# A Plano convex lens fits exactly into a Plano concave lens. Their plane surface are parallel to each other….

Q: A Plano convex lens fits exactly into a Plano concave lens. Their plane surface are parallel to each other.

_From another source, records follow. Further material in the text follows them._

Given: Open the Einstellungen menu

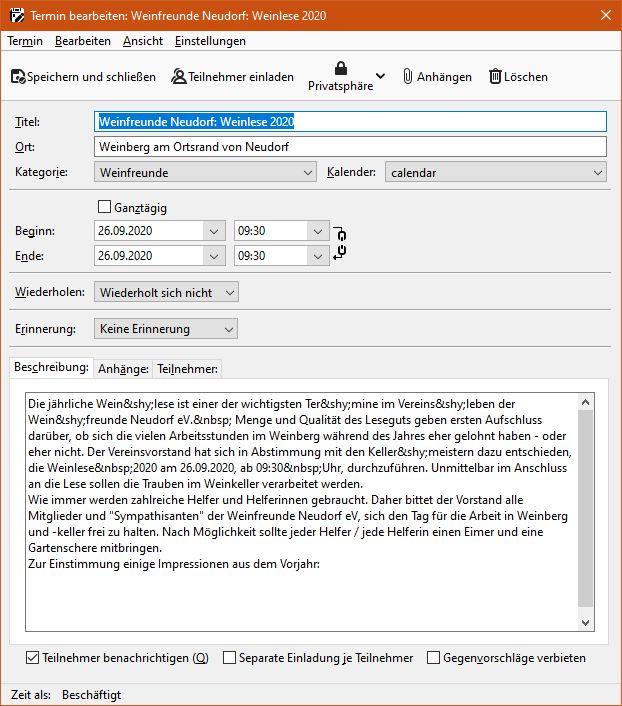Looking at the screenshot, I should (210, 41).
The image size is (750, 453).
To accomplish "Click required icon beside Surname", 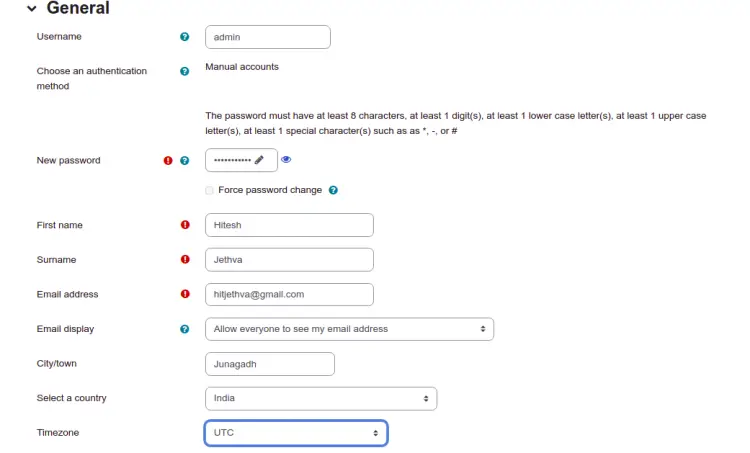I will pyautogui.click(x=185, y=259).
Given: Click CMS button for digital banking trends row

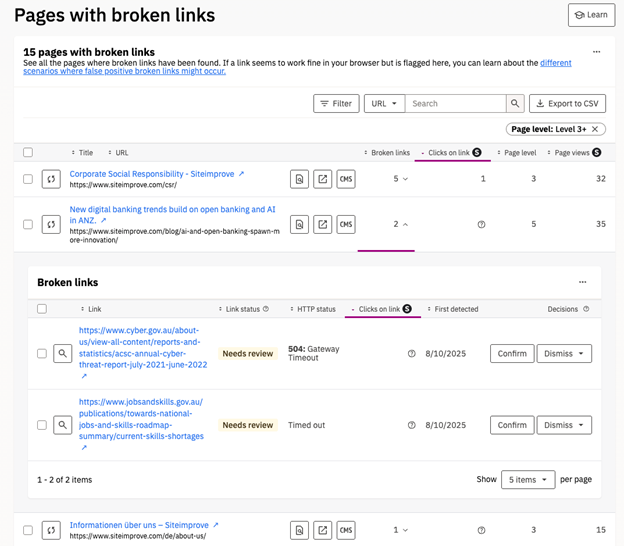Looking at the screenshot, I should [346, 224].
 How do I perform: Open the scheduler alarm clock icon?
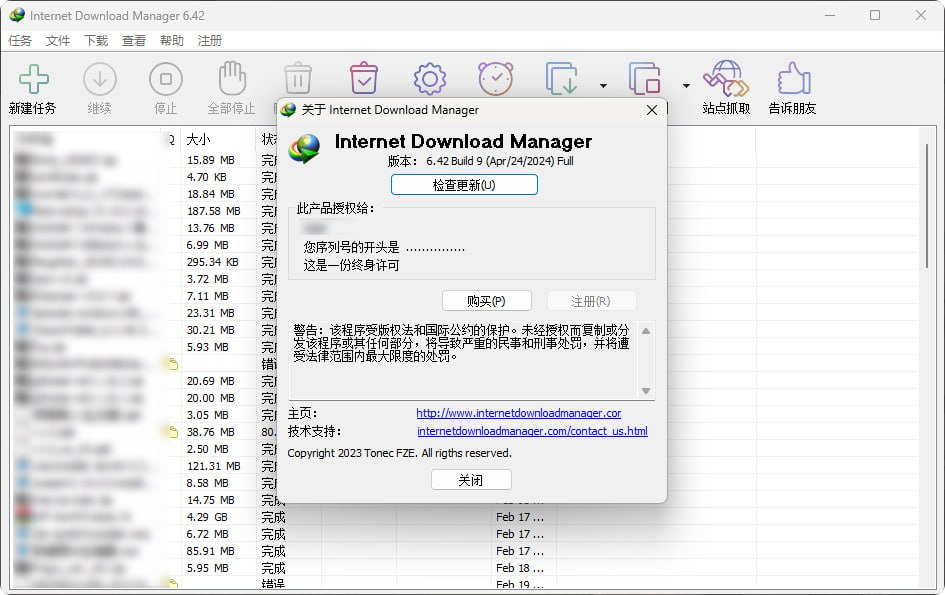pyautogui.click(x=495, y=79)
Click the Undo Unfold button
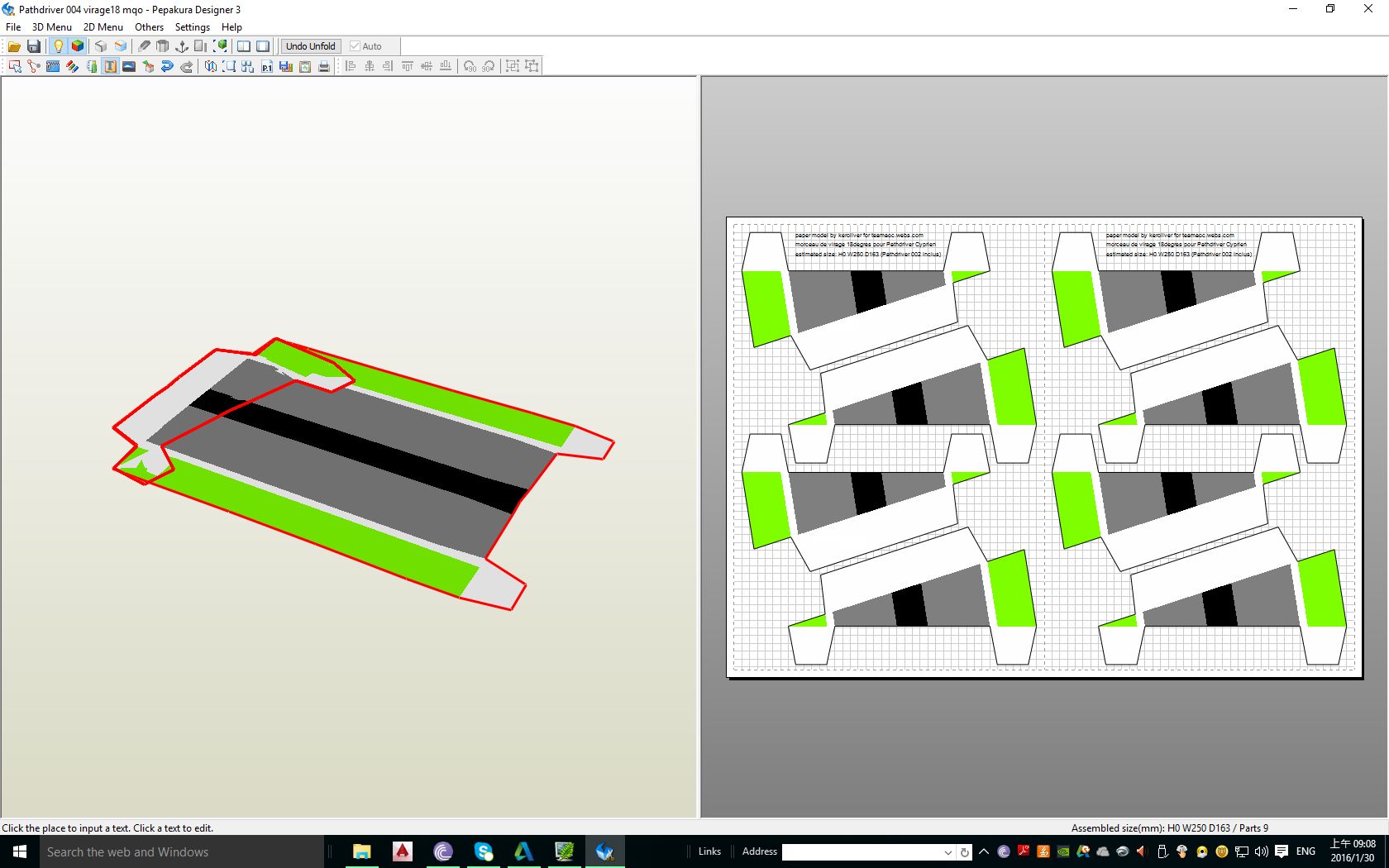This screenshot has height=868, width=1389. (x=310, y=46)
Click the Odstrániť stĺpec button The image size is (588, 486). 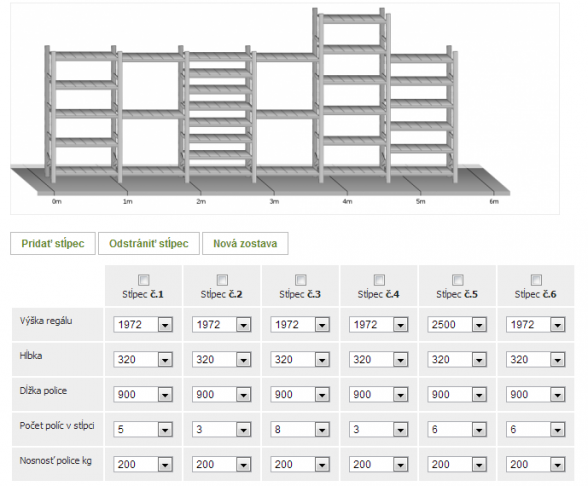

If lenses are made of different materials of refractive indices μ1 and μ2 and R is the radius of curvature of the curved surface of the lenses, then the focal length of combination is

$\displaystyle (a) \frac{2 R}{\mu_2 – \mu_1}$

$\displaystyle (b) \frac{R}{2 (\mu_2 – \mu_1)}$

$\displaystyle (c) \frac{R}{2 (\mu_1 – \mu_2)}$

$\displaystyle (d) \frac{R}{\mu_1 – \mu_2}$

Ans: (d)

Sol: Using Lens Maker’s formula ,

$\displaystyle \frac{1}{f_1} = (\mu_1 – 1)( \frac{1}{\infty} – \frac{1}{-R} )$

$\displaystyle \frac{1}{f_1} = \frac{\mu_1 – 1}{R}$

Similarly ,

$\displaystyle \frac{1}{f_2} = (\mu_2 – 1)( \frac{1}{-R} – \frac{1}{\infty} )$

$\displaystyle \frac{1}{f_2} = – \frac{\mu_2 – 1}{R}$

The equivalent focal length (f) of the given lens is

$\displaystyle \frac{1}{f} = \frac{1}{f_1} + \frac{1}{f_2}$

$\displaystyle \frac{1}{f} = \frac{\mu_1 – 1}{R} – \frac{\mu_2 – 1}{R}$

$\displaystyle \frac{1}{f} = \frac{\mu_1 – \mu_2}{R}$

$\displaystyle f = \frac{R}{\mu_1 – \mu_2}$